A mudança para o ERE exige que os professores assumam mais controle do processo de criação, desenvolvimento e implementação de cada aula. O professor agora é, de verdade, a cara da escola. Nunca teve um papel tão importante e estratégico.
Esses professores precisarão de apoio e ajuda para desenvolver habilidades para trabalhar e ensinar num ambiente online, enquanto ensinam e trabalham.
Cada aula será um experimento…
Todos são novatos. A cada dia vamos criar aulas, testá-las quase que imediatamente com os alunos, e aprender muito neste processo. Neste período, a aprendizagem do professor será intensa, aprenderá o que funciona e o que não funciona. O professor terá a oportunidade de ajustar o que não funcionou bem e intensificar o que parece ter funcionado, e já testar na próxima aula, para aprender ainda mais em cenário real de aula. Desafiador, mas estimulante.
Gestor não cometa o erro de querer padronizar…
Você, seu time e sua escola ou IES tem a oportunidade única de se tornarem uma instituição antifrágil, uma escola antifrágil, uma universidade antifrágil. E porque não sonhar num sistema educacional antifrágil.
Antifrágil é um termo cunhado pelo autor, economista e investidor Nassim Taleb que explica em seu livro de mesmo nome, que algumas coisas podem se beneficiar com caos. Eu acredito que a educação tem uma boa chance de melhorar como um todo, de verdade.
Mas para isso, permita que seus professores experimentem coisas novas. Novos métodos, novas tecnologias a cada aula. Imagine o número de experimentos didáticos e aprendizagem acumulada que sua escola vai realizar nas próximas semanas. Cada aula é uma unidade muito pequena diante de todo o currículo. Se algum experimento durante a aula, ou mesmo que em uma aula inteira não dê certo, não importa. Este pequeno momento não vai comprometer todo o programa de ensino. Por outro lado, o que se pode aprender nesses experimentos didáticos terá um valor inestimável para o professor, para a escola e IES como um todo.
Se algum experimento durante a aula, ou mesmo que em uma aula inteira não dê certo, não importa.
Portanto, como gestor, dê autonomia aos seus professores. Confie no feeling (sentimento) deles, eles sabem o que funciona e o que não funciona. Liberte-os das amarras do sistema de ensino, que os prende e os engessam. Permita que seus professores criem, inovem, aprendam, mesmo que errem de vez em quando — desde que o erro seja pequeno e rápido — incentive-os a compartilhar seus cases de sucesso, e talvez até o insucesso e o que deu errado, para outros evitarem cometer erros já conhecidos.

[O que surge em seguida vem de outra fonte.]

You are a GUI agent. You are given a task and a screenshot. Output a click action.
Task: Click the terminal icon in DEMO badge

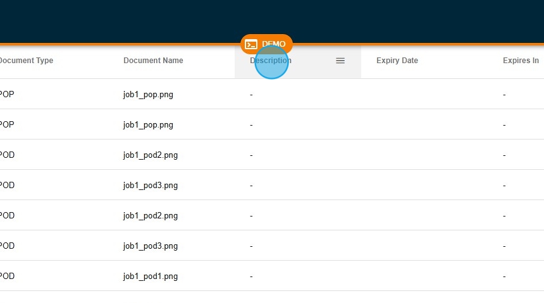click(251, 44)
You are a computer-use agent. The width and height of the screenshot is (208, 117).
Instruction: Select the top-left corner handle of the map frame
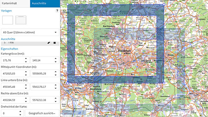click(67, 4)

Fazendo isso o salto de qualidade, de maturidade do time e de inovação da sua escola ou IES será um legado desta crise.
Realmente acredito que o ensino remoto emergencial vai nos ensinar a ser a escolas que sempre sonhamos e nunca pensamos ser possível construí-la. Uma escola que experimenta, que aprende, que inova, que tenta o novo, e sempre busca o melhor para o ator mais importante deste processo e a razão da escola ou IES existir, o aluno e seu ganho de aprendizagem.
*Prof. Paulo Tomazinho
Doutor em Educação e especialista em aprendizagem e tecnologias educacionais. Ajuda escolas e IES a implementar metodologias ativas e a fazer a gestão da inovação.